The planet visibly works differently – going naturally from desert to forest. Without our presence, even the most degraded land would once again be fertile through the slow process of natural succession. The concept of syntropy applied to crops proposes a new way of interpreting agricultural activities, favoring and driving life processes, synchronizing agrarian production with the inevitable flow of the planet. For that reason, we beg the organic farming movement to consider adopting perennials and natural succession as guidelines to become genuinely sustainable and regenerative. We can’t afford annual or biannual-monoculture-based diet anymore if we are serious about solving our environmental problems. That doesn’t mean we won’t grow lettuce or beans anymore. What we need to understand is that those species belong to the early stages of a long-term forest cycle and emerge after a forest clearing.
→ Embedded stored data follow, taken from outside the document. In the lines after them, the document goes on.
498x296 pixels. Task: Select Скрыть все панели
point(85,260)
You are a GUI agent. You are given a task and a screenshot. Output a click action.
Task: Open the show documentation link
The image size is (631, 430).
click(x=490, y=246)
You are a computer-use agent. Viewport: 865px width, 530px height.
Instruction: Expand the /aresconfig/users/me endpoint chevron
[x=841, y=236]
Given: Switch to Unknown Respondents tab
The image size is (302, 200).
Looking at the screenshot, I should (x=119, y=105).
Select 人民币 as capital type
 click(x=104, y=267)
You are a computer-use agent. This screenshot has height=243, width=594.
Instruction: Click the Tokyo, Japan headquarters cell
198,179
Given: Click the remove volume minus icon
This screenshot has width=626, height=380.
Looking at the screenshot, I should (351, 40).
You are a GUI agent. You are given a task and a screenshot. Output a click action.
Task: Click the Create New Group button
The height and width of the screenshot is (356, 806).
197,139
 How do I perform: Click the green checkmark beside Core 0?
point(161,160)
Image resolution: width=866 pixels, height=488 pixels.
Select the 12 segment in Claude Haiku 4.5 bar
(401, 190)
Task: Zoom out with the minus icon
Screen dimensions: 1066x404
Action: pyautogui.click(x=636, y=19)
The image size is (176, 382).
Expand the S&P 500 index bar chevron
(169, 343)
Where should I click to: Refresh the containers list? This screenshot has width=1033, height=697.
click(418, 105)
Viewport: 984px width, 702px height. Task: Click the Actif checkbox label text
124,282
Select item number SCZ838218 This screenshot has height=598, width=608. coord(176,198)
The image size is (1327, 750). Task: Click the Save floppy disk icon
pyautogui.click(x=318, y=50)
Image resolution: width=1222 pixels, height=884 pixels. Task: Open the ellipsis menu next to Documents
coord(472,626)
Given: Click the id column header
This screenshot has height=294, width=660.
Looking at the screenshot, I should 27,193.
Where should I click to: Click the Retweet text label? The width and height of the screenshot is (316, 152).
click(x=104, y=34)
We shouldn’t be allowed to grow short life-cycle plants alone. As well as any healthy organism, a forest needs all “cells” to complete its life cycle, from short-lived weeds to long-lasting trees.
The grass is just one example of how this perspective manifests itself in practice. Blaming grass or any other plant for soil impoverishment is unfair, wrong and sustain our war against life. Quite the opposite, it gives us a chance for redemption. Well managed, it is the natural capital we have available to take the system forward, accelerating natural succession toward more complex systems – the planet’s natural strategy (and a fertility-building machine). Modern agriculture is wasting the potential of grasses and many other species. The intelligent management of these plants depends on a change of point of view and technology. Making war on them does not solve the problem. Their occurrence is a consequence, not a cause. That explains why the use of herbicides in Syntropic Farming is neither forbidden nor encouraged. We design our systems in a way we don’t need to deal with that option. It’s an illusion to believe that fierce regulations or punishments will put an end to the abusive use of agrochemicals. What we need is to overcome our need for them. Fighting weed doesn’t make sense to us. As Ernst says, “I work with life. I grow my weed, and I manage my weed.”